Los superseñores parecieron despreocuparse de las formas de gobierno, una vez que comprobaron que no se utilizarían para oprimir o corromper a los hombres. Siguieron funcionando en la Tierra las democracias, las monarquías, las dictaduras benévolas, el comunismo y el capitalismo. Muchas almas simples, que estaban convencidas de que la suya era la única forma posible de vida, recibieron una gran sorpresa. Otros creían que Karellen estaba dejando pasar el tiempo para introducir luego un sistema que borraría todos los otros sistemas sociales, y que por la misma razón no se molestaba en hacer reformas políticas sin importancia. Pero ésta como todas las otras especulaciones sobre aquellos seres eran meras hipótesis. Nadie conocía sus motivos, y nadie sabía hacia qué futuro estaban arreando a la humanidad.

3

Stormgren dormía mal aquellas noches, lo que era raro, pues pronto dejaría definitivamente sus tareas. Había servido a la humanidad durante cuarenta años, y a sus amos durante seis, y pocos hombres podían rememorar una vida en la que se hubiesen cumplido tantas ambiciones. Quizá ése era el problema: en sus días de jubilado, por muchos que fuesen, no tendría ante sí el aliciente de una meta. Desde la muerte de su mujer, Marta, y con sus hijos establecidos en sus propios hogares, sus lazos con el mundo parecían haberse debilitado. Era posible, también, que estuviese comenzando a identificarse con los superseñores, y desinteresándose así de la humanidad.

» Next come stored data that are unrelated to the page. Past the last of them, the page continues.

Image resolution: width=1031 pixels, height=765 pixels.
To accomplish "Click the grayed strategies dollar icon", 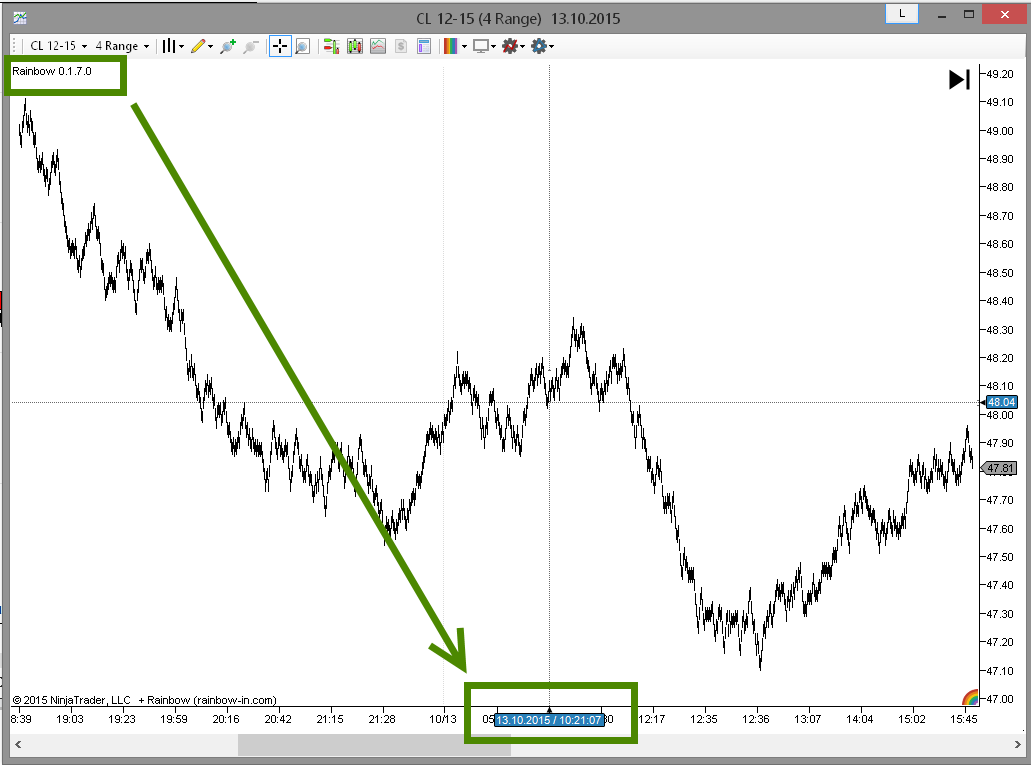I will tap(401, 46).
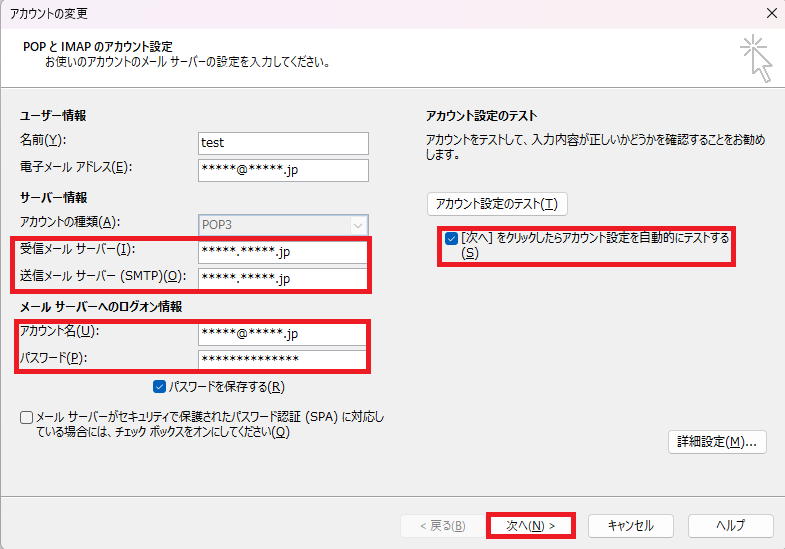This screenshot has width=785, height=549.
Task: Open the アカウントの種類 POP3 dropdown
Action: pyautogui.click(x=283, y=224)
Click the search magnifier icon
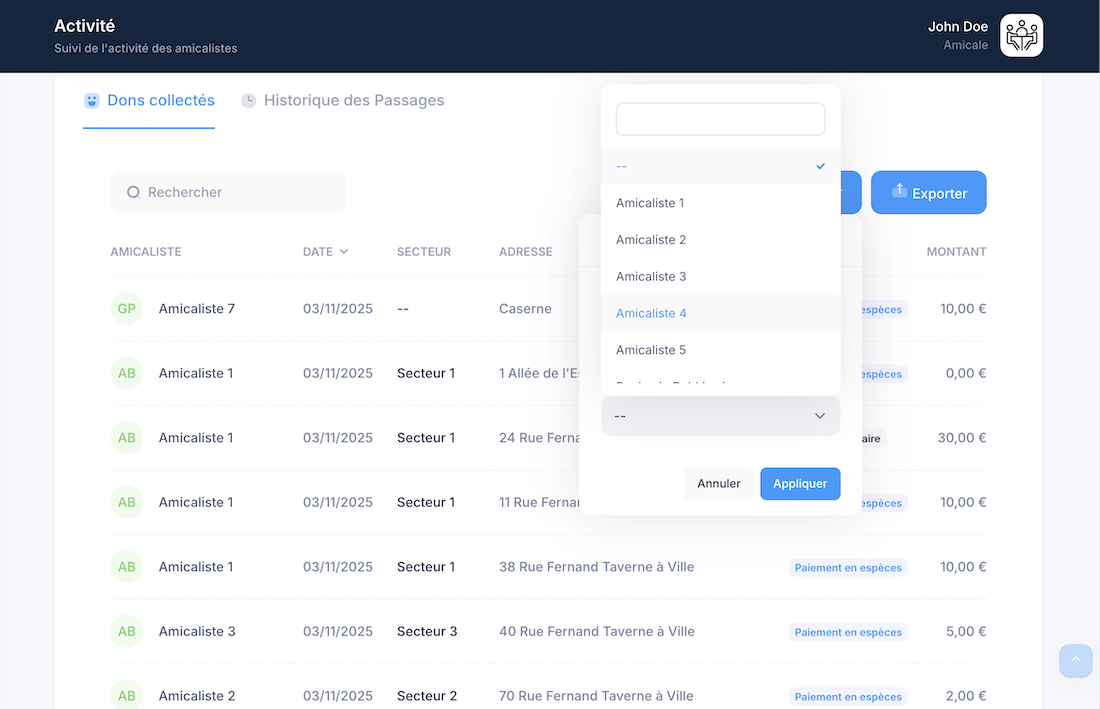This screenshot has height=709, width=1100. coord(133,192)
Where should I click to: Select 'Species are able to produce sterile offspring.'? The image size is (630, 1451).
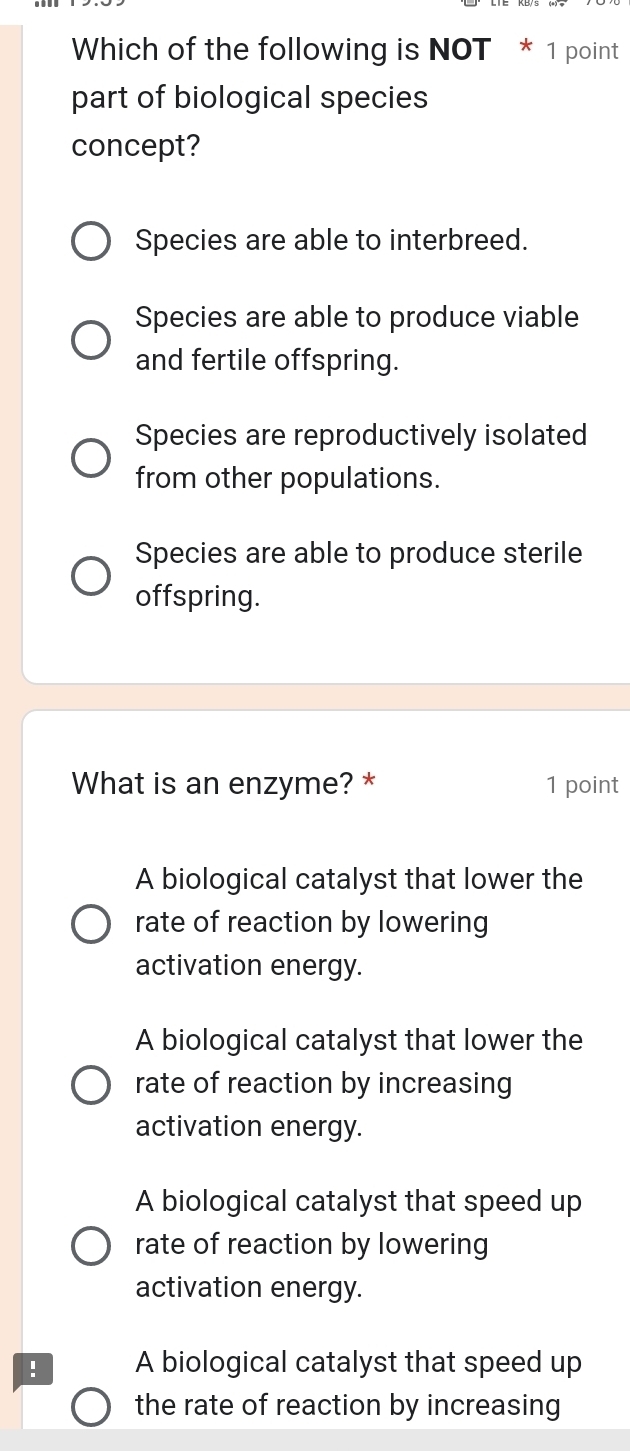91,575
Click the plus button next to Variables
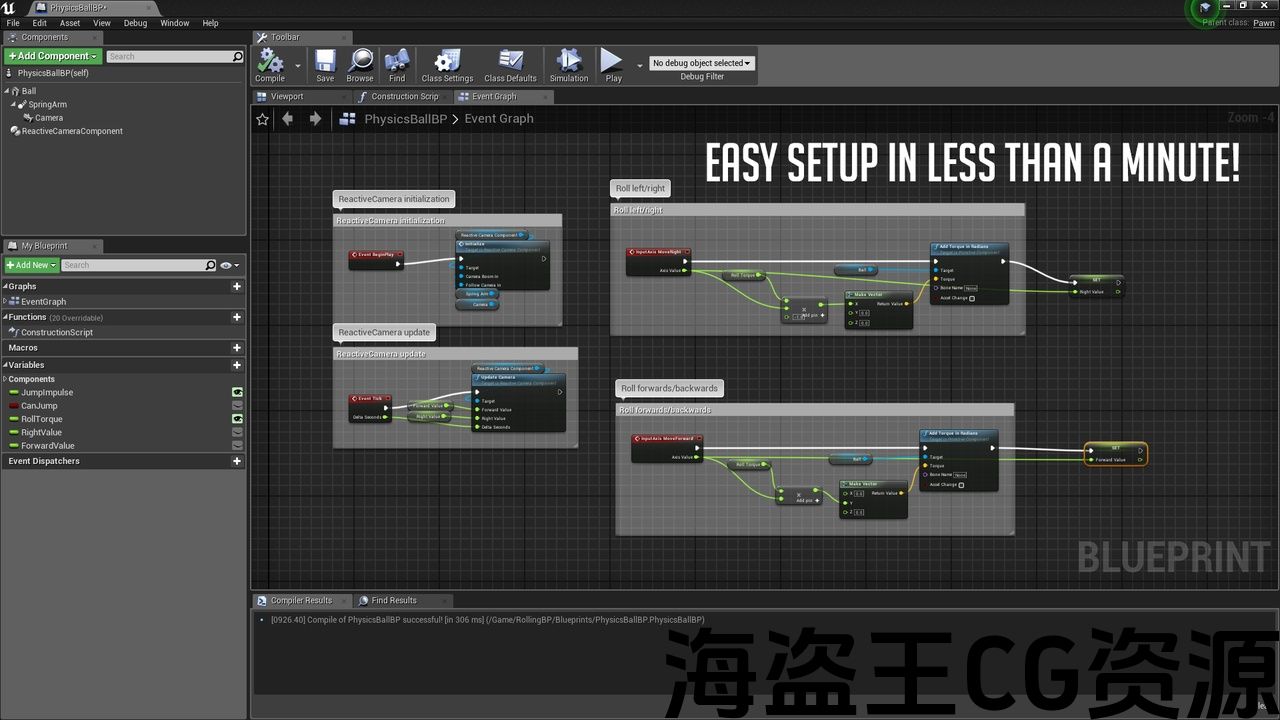Image resolution: width=1280 pixels, height=720 pixels. (x=237, y=365)
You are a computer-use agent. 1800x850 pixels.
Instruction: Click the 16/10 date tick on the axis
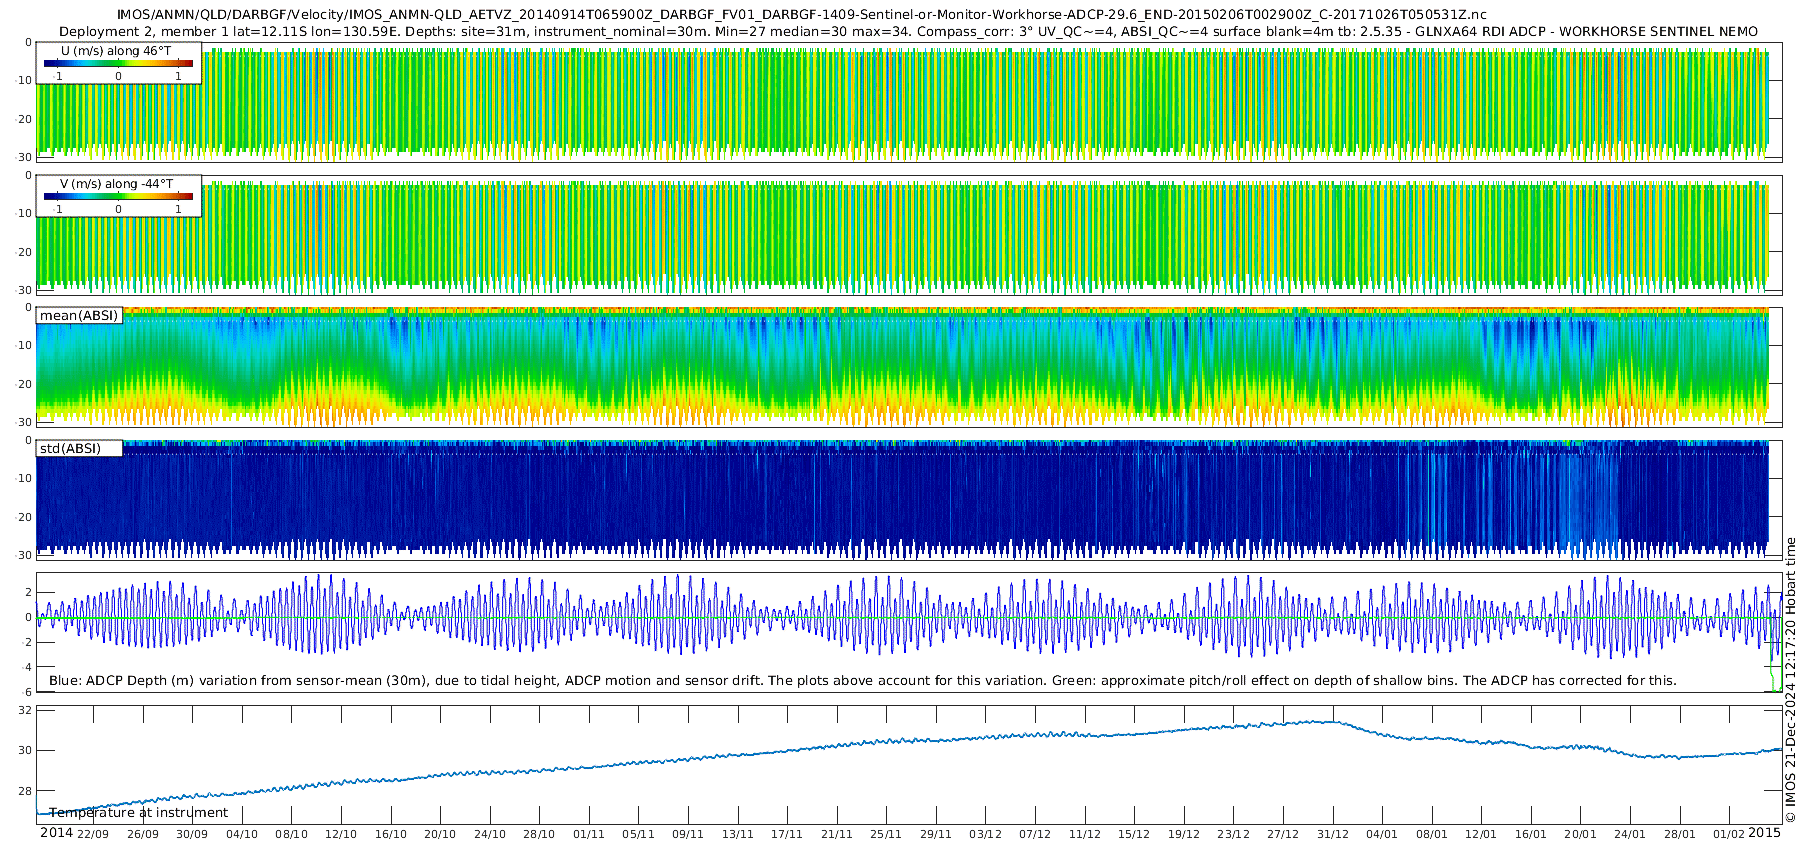pyautogui.click(x=391, y=834)
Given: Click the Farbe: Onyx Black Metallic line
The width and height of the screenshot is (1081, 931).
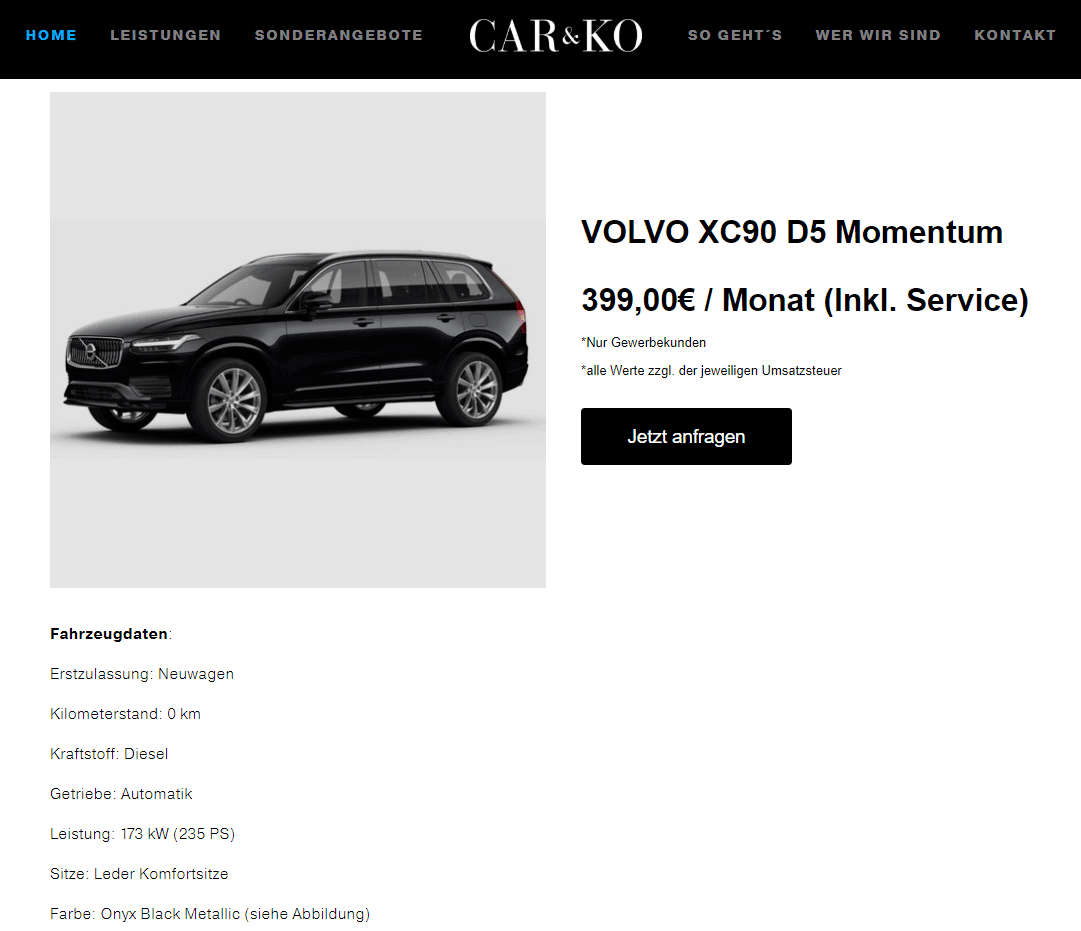Looking at the screenshot, I should 210,914.
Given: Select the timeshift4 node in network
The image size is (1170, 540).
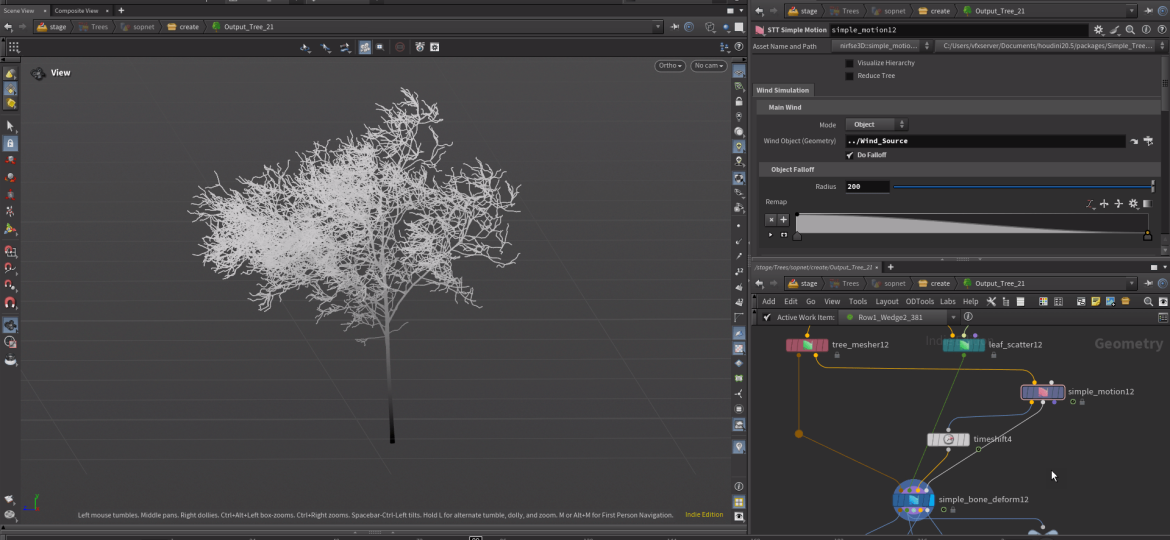Looking at the screenshot, I should point(948,439).
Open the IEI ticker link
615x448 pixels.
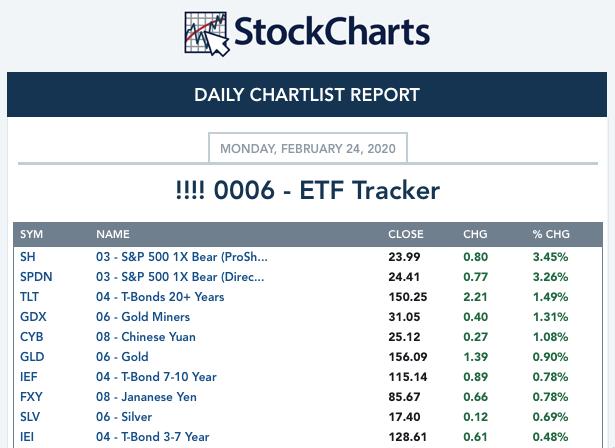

Ésta era otra de esas noches inquietas en las que el cerebro le daba vueltas como una máquina abandonada por su operario. Sabía que era inútil tratar de conciliar el sueño, y abandonó pesaroso la cama. Se puso una bata y subió a la terraza jardín que coronaba sus modestas habitaciones. Cualquiera de sus subordinados disfrutaba de una morada más amplía y lujosa, pero ésta bastaba para las necesidades de Stormgren había llegado a una posición en la que ningún bien personal, ni ninguna ceremonia, podían añadir algo a su estatura.

La noche era calurosa, casi sofocante, pero el cielo era claro y una luna amarilla colgaba allá en el sudoeste. Las luces de Nueva York brillaban en el horizonte como un amanecer inmóvil.